You were there, Mama,
to hear him when he called.
He called you when he
was ready to be born.
He called out when
he skinned his knee.

How many times did you cry
over your black son,
knowing what his country
does to black bodies?

He called you during
times of trouble
Surely, there were cries
in the good times too–
When he was a stand out athlete.
When he got a college scholarship.
When he became a father.

Mama, did you see him
from the grave when
he had his unfinished
life snuffed out?
Did you hear his final
call on Memorial Day, 2020?

Today Jon Batiste shared a piece of music for meditation and asked us to consider how we are doing our part to “deepen our collective spiritual consciousness” and “begin to implement genuine and lasting change.” Here is Baptiste’s song “Meditations,” composed in collaboration with Cory Wong. Today is Sunday, Day 96 in Bahrain, day 61 of The Isolation Journals with Suleika Jaouad.

Letters of Love for the Elderly

You can write and send letters to elderly people. Letters of Love continues during the Covid-19 pandemic because there is no evidence that the virus is passed through the mail system. Read more about Letters of Love for the Elderly. If you share it on social media, tag @love4theelderly.

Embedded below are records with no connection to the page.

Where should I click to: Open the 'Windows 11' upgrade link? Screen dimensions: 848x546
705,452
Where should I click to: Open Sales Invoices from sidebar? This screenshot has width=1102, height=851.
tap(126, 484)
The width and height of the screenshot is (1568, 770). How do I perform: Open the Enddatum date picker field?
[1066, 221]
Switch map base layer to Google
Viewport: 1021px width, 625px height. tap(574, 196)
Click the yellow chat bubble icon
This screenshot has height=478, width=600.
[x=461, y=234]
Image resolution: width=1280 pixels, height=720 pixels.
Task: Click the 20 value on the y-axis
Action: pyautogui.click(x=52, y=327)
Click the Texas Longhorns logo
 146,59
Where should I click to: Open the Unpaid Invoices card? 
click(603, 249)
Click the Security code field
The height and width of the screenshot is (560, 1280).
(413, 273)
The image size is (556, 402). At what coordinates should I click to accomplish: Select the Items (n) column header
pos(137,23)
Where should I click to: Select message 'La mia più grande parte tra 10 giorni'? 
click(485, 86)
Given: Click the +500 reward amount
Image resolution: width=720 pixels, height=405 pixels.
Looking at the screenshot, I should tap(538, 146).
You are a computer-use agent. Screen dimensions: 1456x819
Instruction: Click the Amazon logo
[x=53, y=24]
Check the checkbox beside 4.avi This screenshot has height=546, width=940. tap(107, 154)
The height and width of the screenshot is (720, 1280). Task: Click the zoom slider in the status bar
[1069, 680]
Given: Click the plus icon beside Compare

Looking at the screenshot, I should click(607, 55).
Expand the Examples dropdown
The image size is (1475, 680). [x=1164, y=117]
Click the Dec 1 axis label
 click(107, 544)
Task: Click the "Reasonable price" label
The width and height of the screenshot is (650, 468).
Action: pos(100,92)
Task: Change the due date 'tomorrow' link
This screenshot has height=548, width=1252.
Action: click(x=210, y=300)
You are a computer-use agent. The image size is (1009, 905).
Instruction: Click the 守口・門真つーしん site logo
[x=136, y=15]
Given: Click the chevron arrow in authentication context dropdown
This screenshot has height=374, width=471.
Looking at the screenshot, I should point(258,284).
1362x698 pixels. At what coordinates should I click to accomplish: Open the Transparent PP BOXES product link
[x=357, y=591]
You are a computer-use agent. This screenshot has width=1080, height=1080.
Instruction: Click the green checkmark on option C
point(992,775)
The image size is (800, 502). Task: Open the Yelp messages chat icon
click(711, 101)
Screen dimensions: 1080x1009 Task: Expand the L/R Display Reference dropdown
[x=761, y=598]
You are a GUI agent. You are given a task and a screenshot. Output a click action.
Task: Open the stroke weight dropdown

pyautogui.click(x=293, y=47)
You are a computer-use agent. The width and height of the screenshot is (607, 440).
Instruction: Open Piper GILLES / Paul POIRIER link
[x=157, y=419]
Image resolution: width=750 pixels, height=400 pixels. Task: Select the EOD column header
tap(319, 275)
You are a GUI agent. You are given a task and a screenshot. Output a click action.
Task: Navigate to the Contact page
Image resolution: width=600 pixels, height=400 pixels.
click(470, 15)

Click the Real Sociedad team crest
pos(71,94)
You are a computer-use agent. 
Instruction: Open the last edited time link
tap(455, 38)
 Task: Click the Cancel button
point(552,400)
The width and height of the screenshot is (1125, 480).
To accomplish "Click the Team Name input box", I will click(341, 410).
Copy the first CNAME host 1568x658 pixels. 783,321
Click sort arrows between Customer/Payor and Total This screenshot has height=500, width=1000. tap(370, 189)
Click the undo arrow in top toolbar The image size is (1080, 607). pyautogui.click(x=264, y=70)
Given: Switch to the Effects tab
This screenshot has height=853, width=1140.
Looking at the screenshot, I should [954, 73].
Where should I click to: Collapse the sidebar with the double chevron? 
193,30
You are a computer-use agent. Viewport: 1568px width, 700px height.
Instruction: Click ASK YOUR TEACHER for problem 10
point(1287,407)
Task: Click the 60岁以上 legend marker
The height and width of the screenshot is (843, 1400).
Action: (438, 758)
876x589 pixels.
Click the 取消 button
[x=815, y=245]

Saturday, Day 95 in Bahrain. This is Day 60 of The Isolation Journals with Suleika Jaouad.

Visiting the Grand Canyon as a Six-Year-Old

“What? We’re going out to dinner? What do you mean?” I asked, incredulously.

“Yes, you know what that means. We’re going to eat at the buffet down the street. Did you see it when we pulled into the motel? It had a giant chicken by the door,” my teenage sister kindly explained.

“What? We’re going to the chicken place? Really??” I squealed in delight.

“Yes, now hold still and let me brush your hair.”

I fumbled in my pocket for the purple and green polished agates. Each a little bigger than a quail’s egg, smooth and holding more promise for me than the real egg does  for a mother bird. I held them in my hand, the purple one a little more elongated than the green, so I was usually able to guess which was which as I massaged them in one hand. Or passed them between hands, playing a version of the walnut guessing game with myself. We had been to a souvenir shop that afternoon and I was allowed to buy these treasures. I was awestruck and thankful.

“Oops,” I said, bending down.

“Hey, hold still,” my sister held on tight and gave me a whack  on top of my head with the hair brush. It didn’t even phase me. Nothing could spoil this magical day.

“I dropped my purple rock,” I explained.

“Just wait,” she said, as she kept brushing my hair, tightening the grip on my chin.

I stretched my right wiry thin leg over toward the missing gem, stretching and reaching for it. All the while, trying to hold my head still enough to not alert my sister. Eureka! I found it. My bare toes grabbed hold of my jewel and grasped it. I bent my leg at the knee and reached down to gratefully receive it from the grip of my flexible phalanges.

I was six years old. It was my first family vacation. We went to the Grand Canyon. I remember the motel pool, the meal out, and the souvenir agates. I don’t remember the Grand Canyon.

Thursday, Day 93 in Bahrain. This is Day 58 of The Isolation Journals with Suleika Jaouad.

Human Complexity

Is there a person in your family who is the holder of human stories and conspiracy theories? I have a sister like that. Over the years, I liked to imagine that her rumors and theories were just that and not really true about the history of our family. I have always been a bit of a Pollyanna.

I prefer not to hear about the dysfunction of the humans in our family, but she seems to be a collector of these stories and is not afraid to tell them. She uses them to keep us all more honest and down-to-earth. Nothing shocks her. She has a much healthier appreciation of the complex truth of human experience than someone like me.

She is three years my senior, so I grew up with her and her stories. Most often I didn’t believe her about alcoholism, adultery, out-of-wedlock births, undisclosed gender and sexuality issues. How did she know all these things? She is a detective in her own right.

As a teen and adult, I began accepting that there were truths in her stories, and I have come to more greatly appreciate the complexity of human life.

Wednesday, Day 92 in Bahrain. This is Day 57 of The Isolation Journals with Suleika Jaouad.